The benefits of using the Buteyko technique are still controversial. Considering that studies that report hyperventilation and hypocapnia are not the basis for asthma. Also, there was no evidence of changes in carbon dioxide levels with Buteyko therapy.


Recent Review Results Regarding the Efficacy of Breathing Exercises Therapy in Asthma

In March 2020, Santino et al. published a systematic review of respiratory therapy's efficacy in asthma in the Cochrane Database of Systematic Reviews. This review is an update from a previous review published in 2013.

In this systematic review, nine new studies were included (a total of 1910 participants), bringing the total analyzed studies to 22 studies with a total sample of 2880 people. Of the total, 14 studies used yoga breathing therapy, four studies used breathing retraining, 1 study used the Buteyko method, 1 study used the Buteyko and Pranayama methods, 1 used the Papworth method, and 1 used the diaphragmatic breathing method.

The analysis showed that respiratory therapy improved the patient's quality of life three months after starting therapy. Respiratory therapy has not been found to help reduce asthma symptoms. However, it was found to reduce hyperventilation symptoms 4-6 months after beginning treatment. FEV1 was found to be increased in the group of patients undergoing breathing exercises. It should be noted that the quality of scientific evidence reviewed ranged from low to moderate.
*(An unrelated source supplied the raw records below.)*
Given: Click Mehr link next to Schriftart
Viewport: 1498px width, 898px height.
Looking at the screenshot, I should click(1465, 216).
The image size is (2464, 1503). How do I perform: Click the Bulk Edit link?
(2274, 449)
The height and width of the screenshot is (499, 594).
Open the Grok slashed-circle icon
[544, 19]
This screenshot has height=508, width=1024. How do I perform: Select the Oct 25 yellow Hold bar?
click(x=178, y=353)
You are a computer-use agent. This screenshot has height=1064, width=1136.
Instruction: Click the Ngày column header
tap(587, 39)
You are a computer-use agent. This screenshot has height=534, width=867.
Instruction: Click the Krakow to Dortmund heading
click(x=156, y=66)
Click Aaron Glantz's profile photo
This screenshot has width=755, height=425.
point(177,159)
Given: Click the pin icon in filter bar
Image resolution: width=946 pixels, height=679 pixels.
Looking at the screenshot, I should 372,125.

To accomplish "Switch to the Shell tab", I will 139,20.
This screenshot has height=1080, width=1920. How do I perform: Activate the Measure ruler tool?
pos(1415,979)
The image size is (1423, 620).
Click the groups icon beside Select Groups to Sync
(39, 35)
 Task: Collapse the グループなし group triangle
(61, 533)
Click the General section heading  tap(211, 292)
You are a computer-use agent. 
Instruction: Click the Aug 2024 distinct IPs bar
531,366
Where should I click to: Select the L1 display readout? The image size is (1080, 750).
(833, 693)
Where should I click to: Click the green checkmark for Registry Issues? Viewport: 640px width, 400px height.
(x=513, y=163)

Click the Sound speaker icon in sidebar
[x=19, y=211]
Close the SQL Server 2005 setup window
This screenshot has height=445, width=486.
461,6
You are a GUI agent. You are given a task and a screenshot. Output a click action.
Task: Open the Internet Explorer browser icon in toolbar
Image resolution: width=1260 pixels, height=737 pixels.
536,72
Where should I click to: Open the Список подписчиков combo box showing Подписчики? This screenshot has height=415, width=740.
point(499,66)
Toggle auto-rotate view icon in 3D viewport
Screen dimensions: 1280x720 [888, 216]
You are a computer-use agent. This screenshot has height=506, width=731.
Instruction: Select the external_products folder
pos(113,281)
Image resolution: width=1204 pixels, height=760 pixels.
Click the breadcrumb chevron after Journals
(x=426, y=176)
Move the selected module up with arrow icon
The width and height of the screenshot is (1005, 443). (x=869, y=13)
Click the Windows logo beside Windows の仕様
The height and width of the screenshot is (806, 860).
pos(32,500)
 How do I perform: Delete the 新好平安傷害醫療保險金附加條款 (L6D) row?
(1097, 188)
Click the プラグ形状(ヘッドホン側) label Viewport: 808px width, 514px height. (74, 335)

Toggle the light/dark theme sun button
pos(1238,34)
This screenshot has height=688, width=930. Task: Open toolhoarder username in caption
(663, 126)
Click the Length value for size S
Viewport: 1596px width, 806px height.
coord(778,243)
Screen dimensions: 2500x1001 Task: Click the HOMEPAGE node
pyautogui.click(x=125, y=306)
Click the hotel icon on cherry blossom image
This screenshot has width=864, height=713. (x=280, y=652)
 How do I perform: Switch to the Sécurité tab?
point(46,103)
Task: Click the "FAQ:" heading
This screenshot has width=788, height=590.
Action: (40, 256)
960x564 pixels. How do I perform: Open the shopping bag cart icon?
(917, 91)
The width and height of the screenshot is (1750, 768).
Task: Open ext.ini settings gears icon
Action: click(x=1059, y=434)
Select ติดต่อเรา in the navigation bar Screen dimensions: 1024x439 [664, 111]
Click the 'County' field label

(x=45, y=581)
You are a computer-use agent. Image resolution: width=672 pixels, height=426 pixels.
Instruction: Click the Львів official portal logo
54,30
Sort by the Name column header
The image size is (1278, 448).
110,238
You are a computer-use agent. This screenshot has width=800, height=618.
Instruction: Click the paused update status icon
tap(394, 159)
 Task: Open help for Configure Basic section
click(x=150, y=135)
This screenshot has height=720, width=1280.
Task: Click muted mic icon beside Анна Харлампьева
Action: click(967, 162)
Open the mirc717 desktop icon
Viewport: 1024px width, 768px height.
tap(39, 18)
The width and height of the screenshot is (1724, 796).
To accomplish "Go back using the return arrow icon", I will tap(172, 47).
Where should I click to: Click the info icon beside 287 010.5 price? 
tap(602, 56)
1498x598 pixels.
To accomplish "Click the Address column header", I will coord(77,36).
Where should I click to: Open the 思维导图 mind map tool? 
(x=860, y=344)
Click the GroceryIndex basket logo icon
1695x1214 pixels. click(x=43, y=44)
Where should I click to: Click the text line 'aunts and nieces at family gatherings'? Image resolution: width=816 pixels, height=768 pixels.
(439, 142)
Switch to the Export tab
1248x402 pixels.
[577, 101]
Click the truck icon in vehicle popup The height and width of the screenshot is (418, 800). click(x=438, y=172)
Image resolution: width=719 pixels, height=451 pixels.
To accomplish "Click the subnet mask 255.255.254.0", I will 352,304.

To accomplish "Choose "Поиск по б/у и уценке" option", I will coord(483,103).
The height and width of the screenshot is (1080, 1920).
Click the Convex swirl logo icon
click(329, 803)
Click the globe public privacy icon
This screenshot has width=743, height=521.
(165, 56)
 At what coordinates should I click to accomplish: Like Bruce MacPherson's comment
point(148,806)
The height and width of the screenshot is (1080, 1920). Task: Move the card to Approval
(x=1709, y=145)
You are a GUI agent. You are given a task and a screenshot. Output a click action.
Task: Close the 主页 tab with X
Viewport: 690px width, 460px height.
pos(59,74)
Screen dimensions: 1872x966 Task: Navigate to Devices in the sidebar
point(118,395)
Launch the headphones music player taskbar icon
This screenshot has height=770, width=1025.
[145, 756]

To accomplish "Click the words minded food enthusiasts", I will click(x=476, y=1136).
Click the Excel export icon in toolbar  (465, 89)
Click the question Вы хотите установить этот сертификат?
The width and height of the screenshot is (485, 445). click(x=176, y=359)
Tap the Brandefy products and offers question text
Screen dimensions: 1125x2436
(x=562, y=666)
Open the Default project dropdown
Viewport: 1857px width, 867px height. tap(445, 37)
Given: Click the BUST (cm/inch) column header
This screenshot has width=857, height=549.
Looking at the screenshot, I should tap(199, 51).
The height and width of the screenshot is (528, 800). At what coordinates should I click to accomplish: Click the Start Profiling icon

Studies with larger samples and better methodology are still needed before conclusions can be drawn.



Conclusion
Many previous studies have indicated the benefits of breathing therapy in the management of asthma. Respiratory therapy can be performed using a variety of methods, such as yoga and the Buteyko method.

Although scientific evidence regarding the efficacy of respiratory therapy is still limited, currently available scientific evidence suggests the potential of respiratory therapy as an adjuvant in mild-moderate asthma therapy. Respiratory therapy is reported to improve the patient's quality of life, reduce hyperventilation symptoms, and increase the value of forced expiratory volume in 1s (FEV1) on spirometry. It should be noted that studies with larger sample sizes and better methodology are still needed before more definitive conclusions can be drawn.